- Lyft, the first ride-hailing company to hit the public market, is set to begin trading Friday on the Nasdaq stock exchange.
- Its shares are indicated to open at $US85.85 apiece on Friday morning.
- Lyft priced its initial public offering at $US72 the evening prior.
- Several Wall Street analysts are already bullish on the world’s second-largest ride-share company.
Lyft, the first ride-hailing company to launch on a US public market, is set to begin trading on Friday morning under the ticker symbol “LYFT.” Its shares are indicated to open at $US85.85 apiece on Friday morning.
The company priced its initial public offering at $US72 per share the evening prior, at the upper-end of its expected range, giving it a valuation of about $US21 billion.
Lyft’s offering itself is expected to raise around $US2.69 billion, which it plans to spend on “working capital, operating expenses, and capital expenditures,” as well as acquiring or investing in businesses, according to its S-1 filing with the Securities and Exchange and Commission.

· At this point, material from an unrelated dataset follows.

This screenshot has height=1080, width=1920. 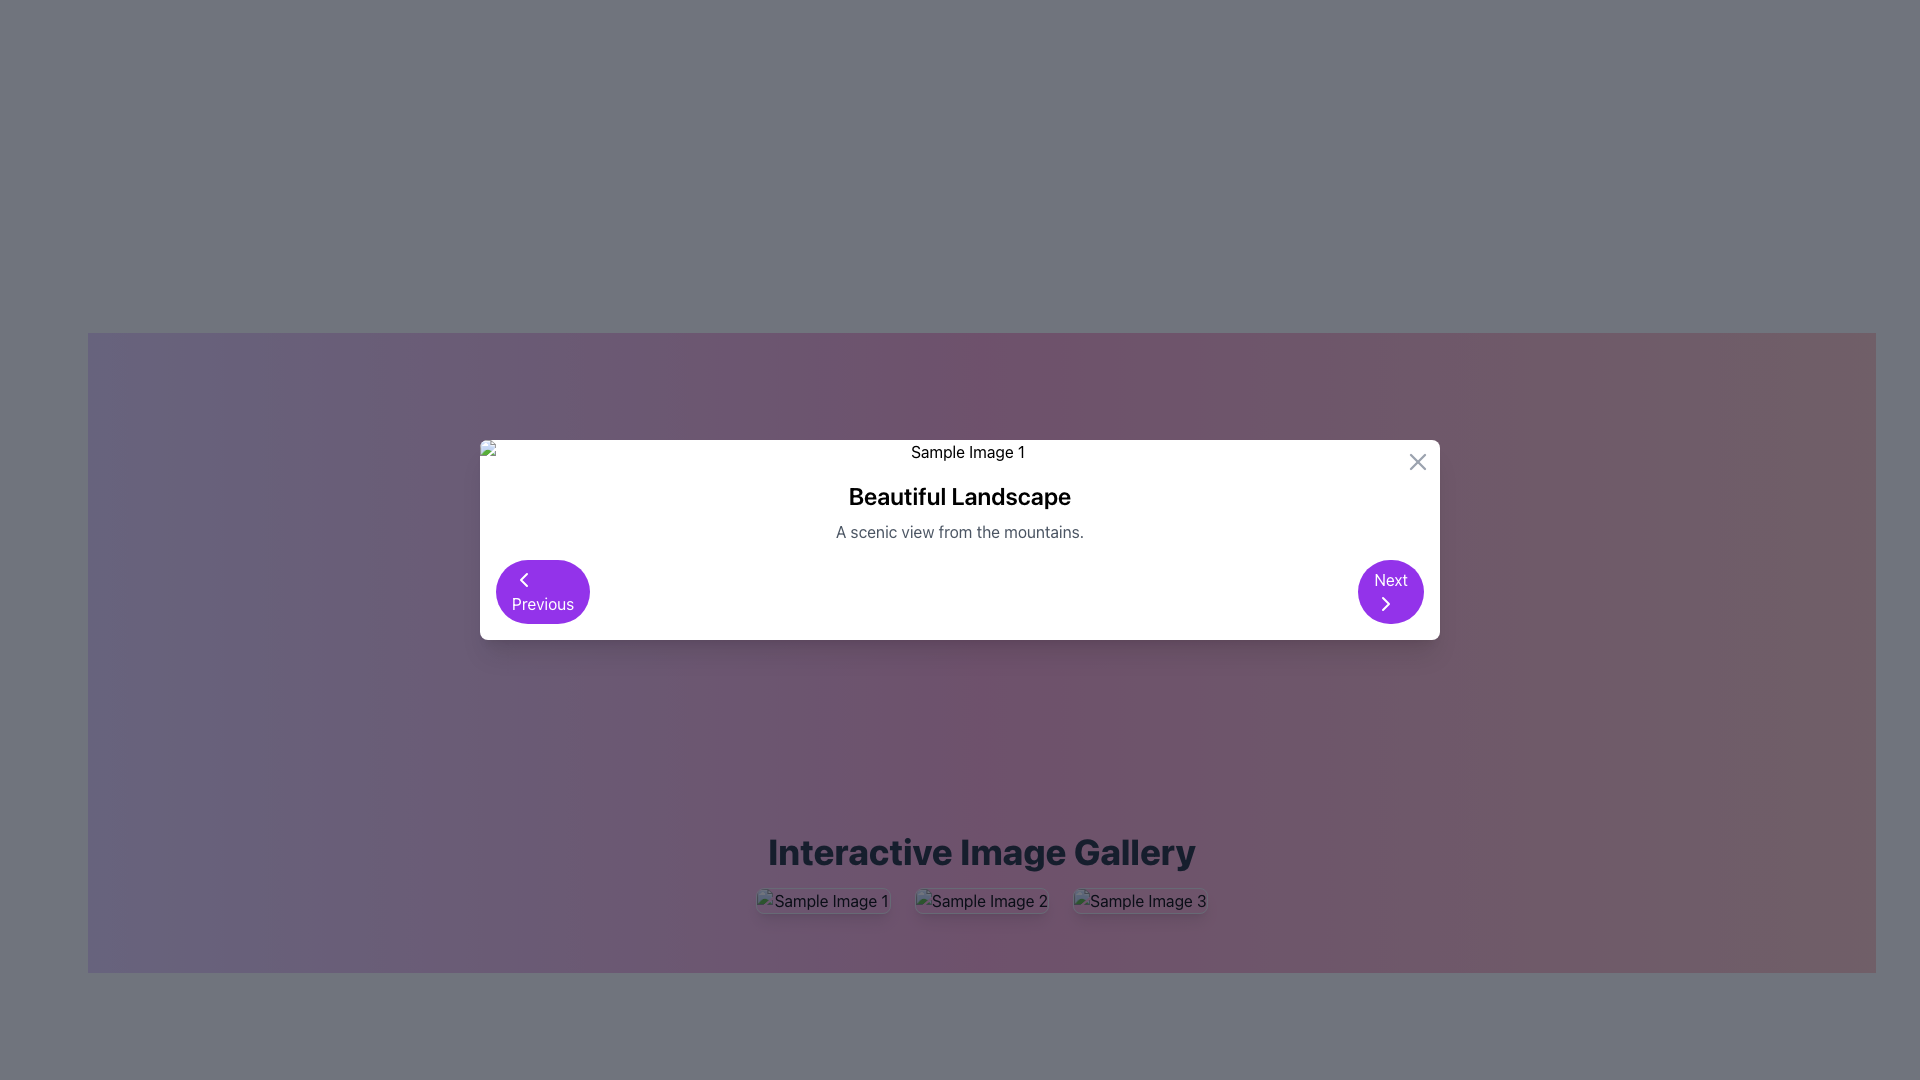 I want to click on the image with alt text 'Sample Image 3' for navigation or other interaction, so click(x=1140, y=901).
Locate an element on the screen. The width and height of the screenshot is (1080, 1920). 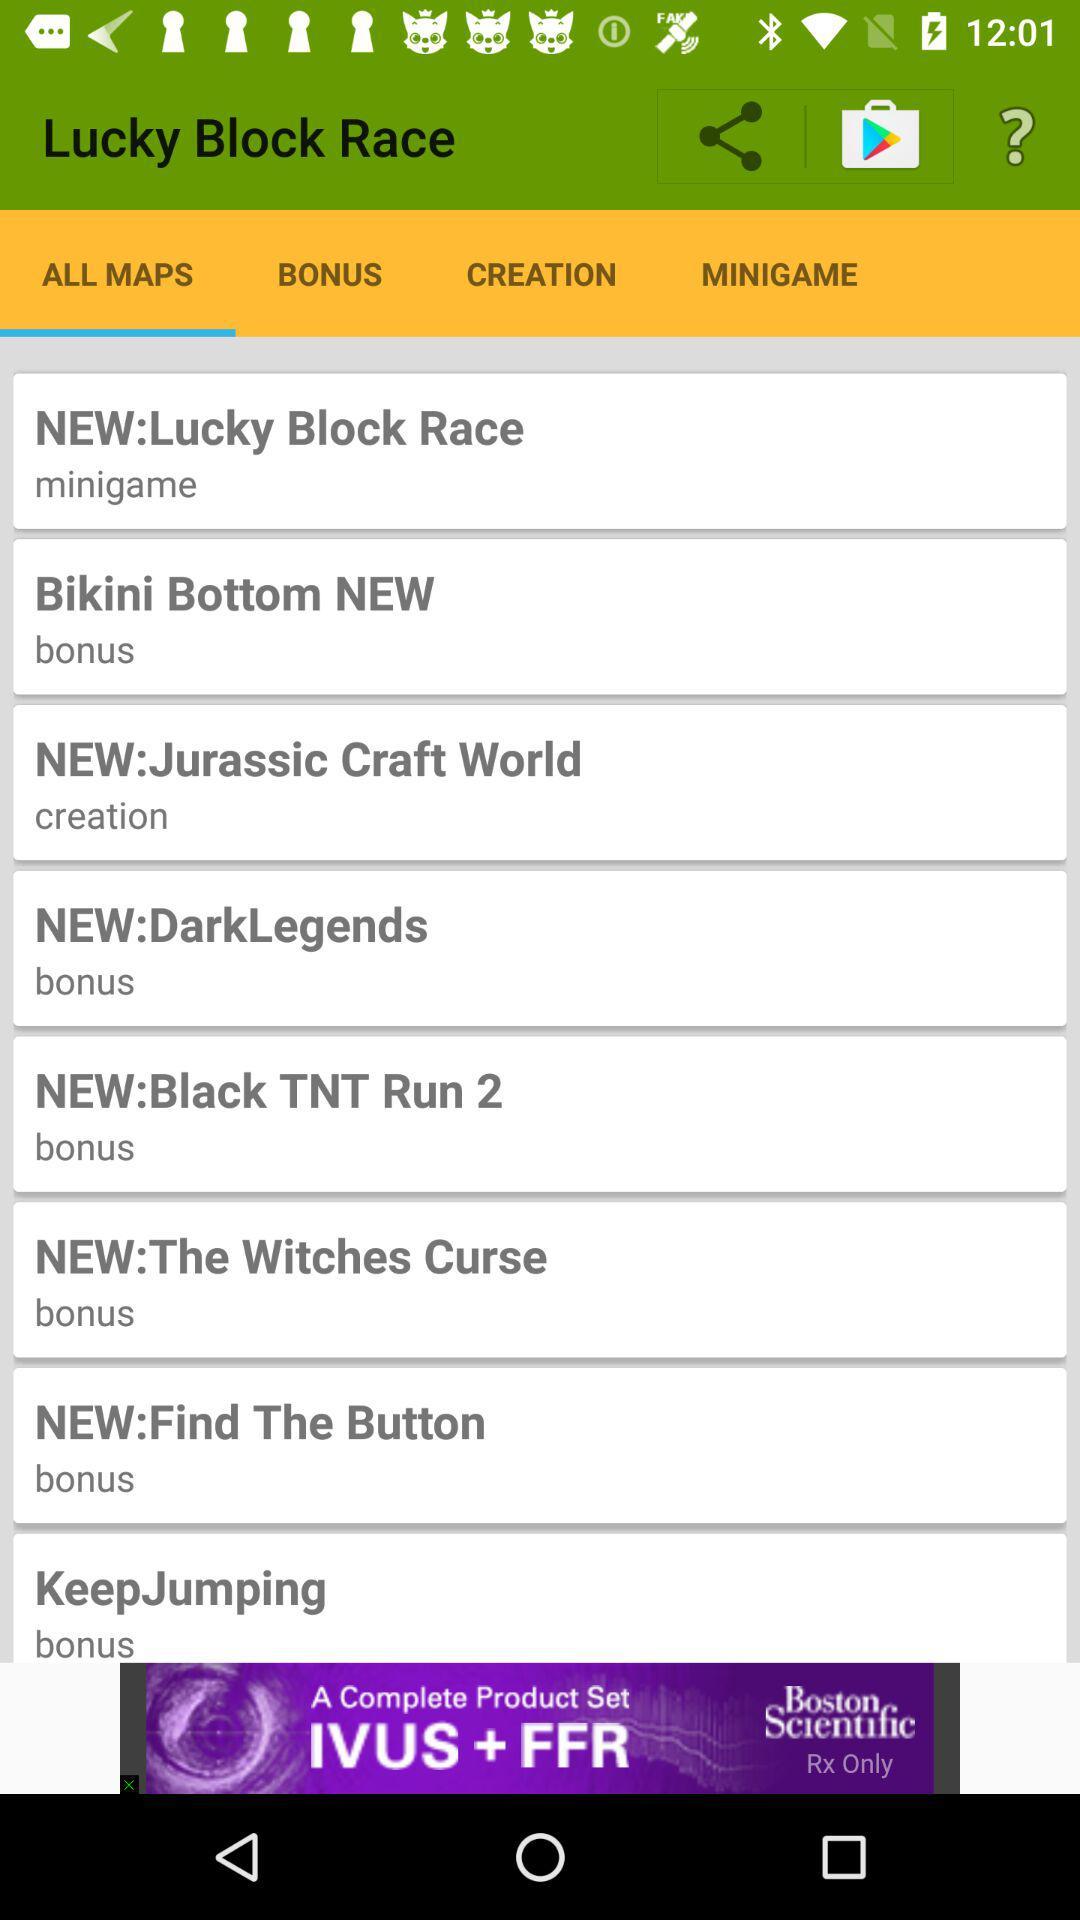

While potential investors will have a chance to buy into one of the largest US-listed technology IPOs in recent years, one thing they won’t have is equal say in how the company is run.
That’s because Lyft will have a dual-class structure consisting of Class A and Class B shares. That means outside investors of the former are entitled to one vote per share while shareholders in the latter are entitled to 20 votes per share.
Still, investor appetite for Lyft’s publicly traded shares has proved strong heading into its highly anticipated debut despite the company providing no clear timeline for reaching profitability.
Lyft earlier this week raised its expected IPO range from between $US62 and $US68 a share to $US70 to $US72 after its offering was oversubscribed. In other words, demand for its IPO exceeded the number of shares issued.
In the race to go public during what’s expected to be a banner year for high-profile IPOs – with Airbnb, Slack, and Peloton all expected to debut – Lyft is set to beat out rival Uber to the public markets.
“In our opinion while Lyft has clearly benefited from some of the negative PR issues that Uber faced in 2017/early 2018, going forward the battle for market share will be a bit more balanced,” Wedbush analyst Dan Ives said in a note to clients earlier this week.
Ives initiated coverage on the name with a “neutral” investment rating and a 12-month $US80 price target.